Les solutions pour enrayer le braconnage des rhinocéros

En 2010, le Rhino Rescue Project (http://rhinorescueproject.org/) a lancé un programme pour protéger les rhinocéros qui repose sur une technique d’empoisonnement de la corne. La procédure consiste à y injecter un liquide composé d’un colorant indélébile rose et d’un antiparasitaire puissant visant à rendre impropre la corne à la consommation. La réserve communique publiquement ensuite sur cet empoisonnement pour décourager les braconniers. La réserve du Sabi Sand attenante au Kruger notamment a appliqué cette technique sur une centaine de ses pachydermes. Des doutes ont été émis sur ce procédé, car les braconniers pourraient tout simplement chercher à blanchir la poudre pour la vendre. Néanmoins, les résultats semblent prometteurs puisque, selon le Rhino Rescue Project, seulement 2 % des 230 rhinocéros à la corne empoisonnée ont été braconnés.

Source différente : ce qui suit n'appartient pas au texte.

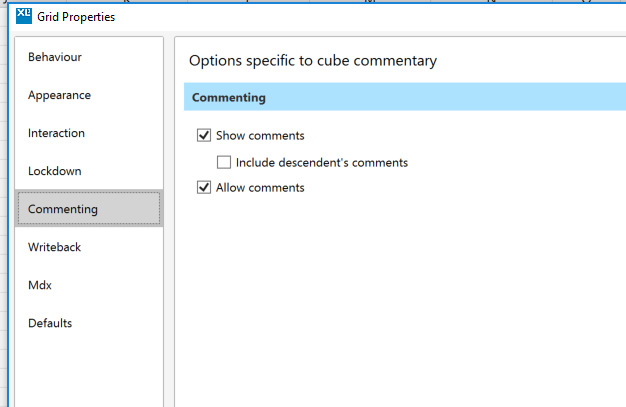The height and width of the screenshot is (407, 626).
Task: Click the 'Include descendent's comments' label text
Action: click(321, 162)
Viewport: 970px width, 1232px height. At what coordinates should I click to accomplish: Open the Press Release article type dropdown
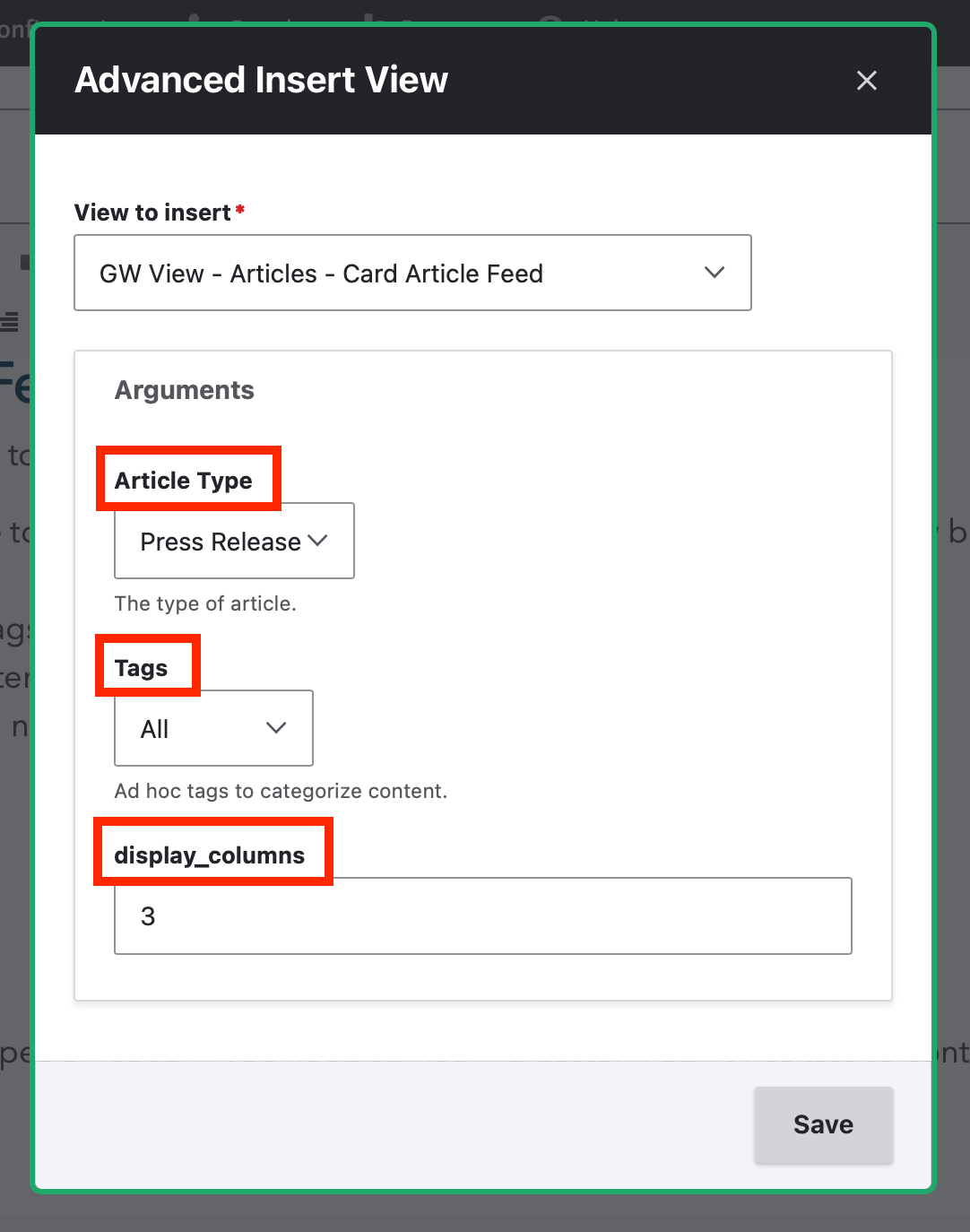click(233, 541)
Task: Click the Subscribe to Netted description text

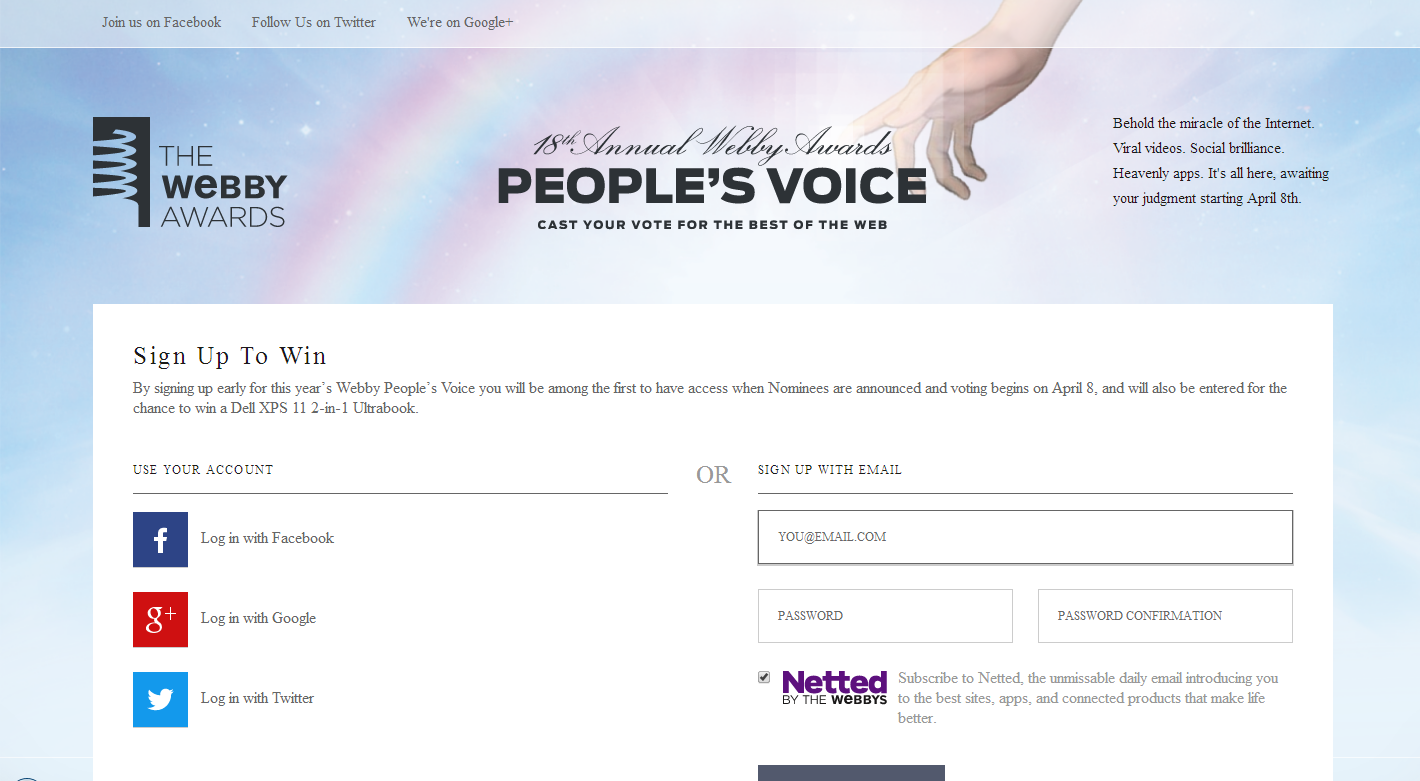Action: click(x=1088, y=698)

L’ONG Protect impliquée dans la défense des animaux a inventé un dispositif nommé RAPID (Real-time Anti Poaching Intelligence Device) pour lutter contre le braconnage. Ce dispositif mesure en permanence les battements de cœur du rhinocéros. Si les pulsations augmentent très rapidement ou si elles cessent brutalement, un signal est envoyé vers un satellite qui prévient une équipe de surveillance qui active alors une caméra insérée dans la corne de l’animal afin d’observer la scène. Si l’attaque de braconniers est avérée, les forces armées peuvent se rendre sur place rapidement grâce aux coordonnées GPS communiqués par le dispositif. Cette technologie doit encore être améliorée (la recharge des batteries par énergie solaire ou cinétique est encore à l’étude) et les impacts sur le comportement de l’animal encore examinés.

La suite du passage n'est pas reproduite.